Is this not a new algorithmic mutation of the ego? The ego has always been a kind of iterative sameness machine, and as Freud’s shrewd reference to the myth of Narcissus warned, at its heart lies a deadly effect of capture by the image. But the digital redistribution of narcissism seems to have unleashed its mortifying aspect with new ferocity. Where once the mirror stage required a symbolic Other to pin the ego to an image in an imago, there is little or no such symbolic mediation now. Instead, the ego is delegated to a computational Other whose algorithms are programmed primarily to make jouissance circulate as a surplus from which capital can profit. The result is not so much subjects of the signifier divided by alienation as it is consumers of a limitless jouissance that also consumes them.

In this sense, we should probably be sceptical about the attempts to make another Other exist that could police the problem that ‘suicide porn’ names. The UK government’s Science and Technology Committee has responded by launching an enquiry into the links between social media usage and young people’s mental health, something about which the Education Policy Institute already produced a report in 2017. The UK Health Secretary Matt Hancock even arranged a personal meeting with Adam Mosseri, CEO of Instagram, in order to seek assurances about the platform’s response to Molly’s case.

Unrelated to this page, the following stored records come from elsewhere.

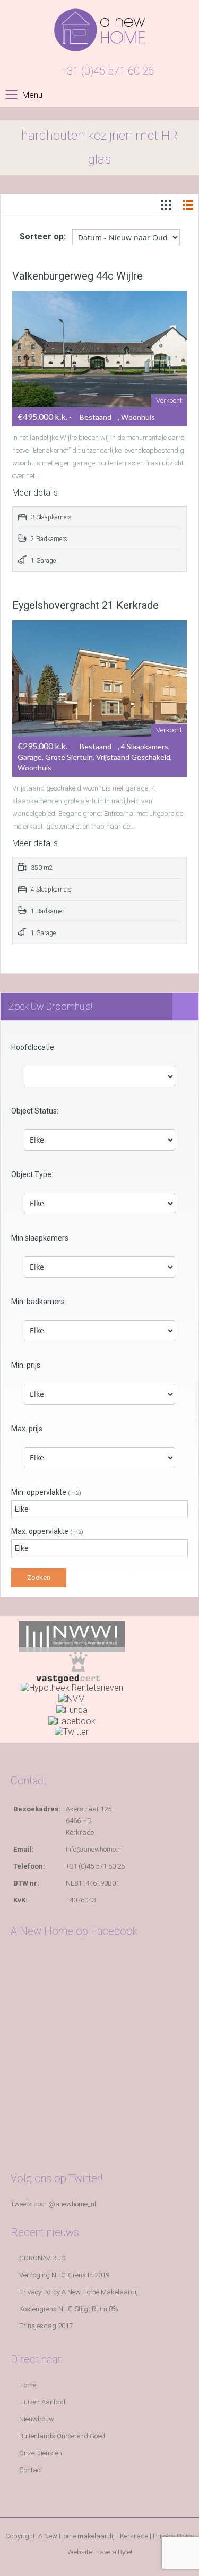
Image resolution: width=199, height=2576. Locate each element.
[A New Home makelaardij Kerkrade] (99, 33)
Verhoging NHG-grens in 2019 (64, 2275)
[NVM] (71, 1698)
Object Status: (34, 1111)
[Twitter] (72, 1732)
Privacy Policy (173, 2536)
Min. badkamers (38, 1301)
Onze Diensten (40, 2453)
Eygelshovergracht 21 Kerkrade (85, 605)
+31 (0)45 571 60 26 (107, 71)
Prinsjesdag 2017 (46, 2326)
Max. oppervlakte (47, 1531)
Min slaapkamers (39, 1238)
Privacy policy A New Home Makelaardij (78, 2292)
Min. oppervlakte (46, 1492)
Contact (30, 2470)
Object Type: (32, 1174)
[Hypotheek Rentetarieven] (72, 1688)
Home (27, 2385)
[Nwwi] (72, 1636)
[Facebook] (72, 1721)
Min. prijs (25, 1365)
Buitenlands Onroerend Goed (62, 2436)
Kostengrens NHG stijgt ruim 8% (68, 2309)
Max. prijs (26, 1428)
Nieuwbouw (36, 2419)
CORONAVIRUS (42, 2258)
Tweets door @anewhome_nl (53, 2204)
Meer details (36, 493)
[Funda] (72, 1709)
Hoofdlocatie (32, 1047)
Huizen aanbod (42, 2402)
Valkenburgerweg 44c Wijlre (77, 276)
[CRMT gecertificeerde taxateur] (72, 1667)
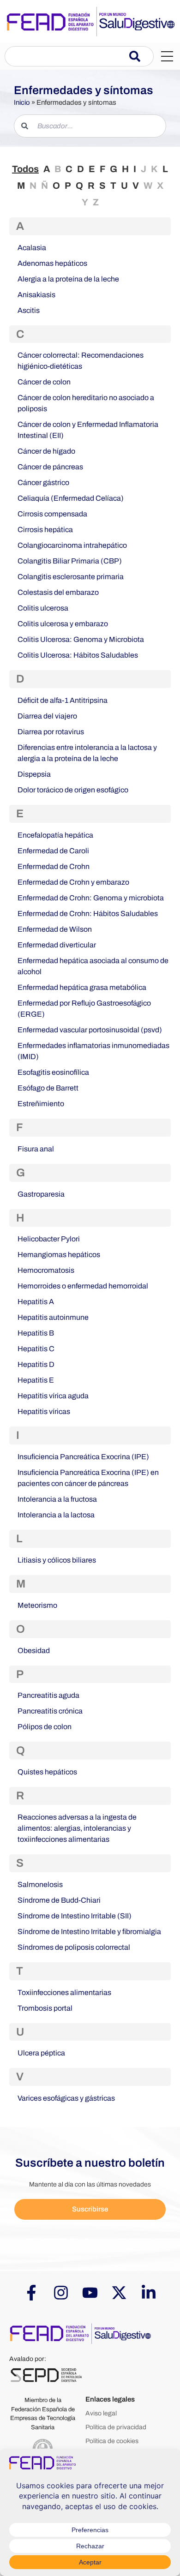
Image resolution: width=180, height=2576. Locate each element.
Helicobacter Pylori (49, 1239)
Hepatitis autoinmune (53, 1317)
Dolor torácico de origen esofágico (73, 790)
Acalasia (32, 248)
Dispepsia (34, 774)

Whilst Mosseri made a number of no-doubt sincere commitments – for example, “Sensitivity Screens” that will blur images of self-harm, as well automated prompts for people who search for them to contact the Samaritans – these measures seem impotent before what some social media theorists have referred to as “algorithmic governmentality”.[3] Foucault’s concept of governmentality was always meant to push beyond state-centric models of top-down power, towards a microphysics of dispersed and productive power. How much more pertinent does this become as we voluntarily submit ourselves to datafication by the likes of Google and Facebook? As is clear in the area of high finance and the stock markets, computational transactions have an inhuman agency that now far outstrip any individual’s ability to know, let alone control, them. The University Discourse ultimately real-ises the S2 of a knowledge decoupled from an S1 that would master it. Hence the new algorithmic ego.

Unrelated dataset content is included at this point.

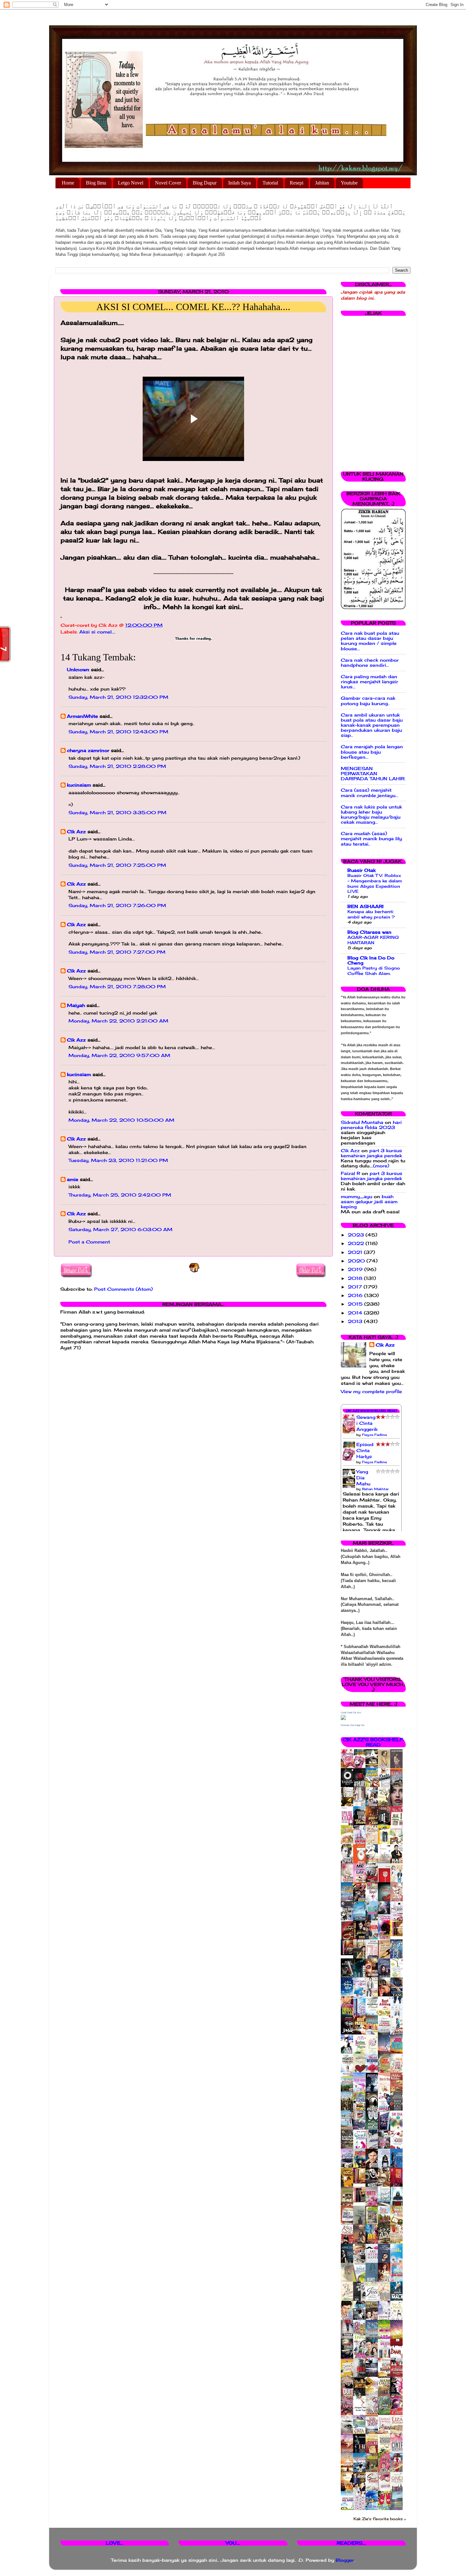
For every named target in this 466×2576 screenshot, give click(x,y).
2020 (357, 1260)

To return to the invaluable clinical indication Miller’s comment gives us, it is arguably only the discourse of the analyst that can support the subject’s attempts to extract itself from the “ineluctable modality of the visible”[4] which has such deadly effects today. Renouncing the image in favour of the signifier means risking a step outside algorithmic echo chambers, the better to hear the speech of the Other.

 


[1] Miller, Jacques-Alain, “The Sovereign Image”, The Lacanian Review: Hurly Burly, No. 5, Summer 2018, p. 42.

[2] This recalls Lacan’s comment on ‘self-flagellation’ in Seminar XVII: “I am speaking of the mark on the skin, which, in this fantasy, inspires nothing other than a subject identifying itself as the object of jouissance” (Lacan: 2007. p. 49)

[3] See also Galloway, Alexander and Thacker, Eugene, The Exploit: A Theory of Networks (Electronic Mediations), Minnesota: University of Minnesota Press, 2007.

[4] This beautiful phrase was in fact coined by James Joyce in Ulysses.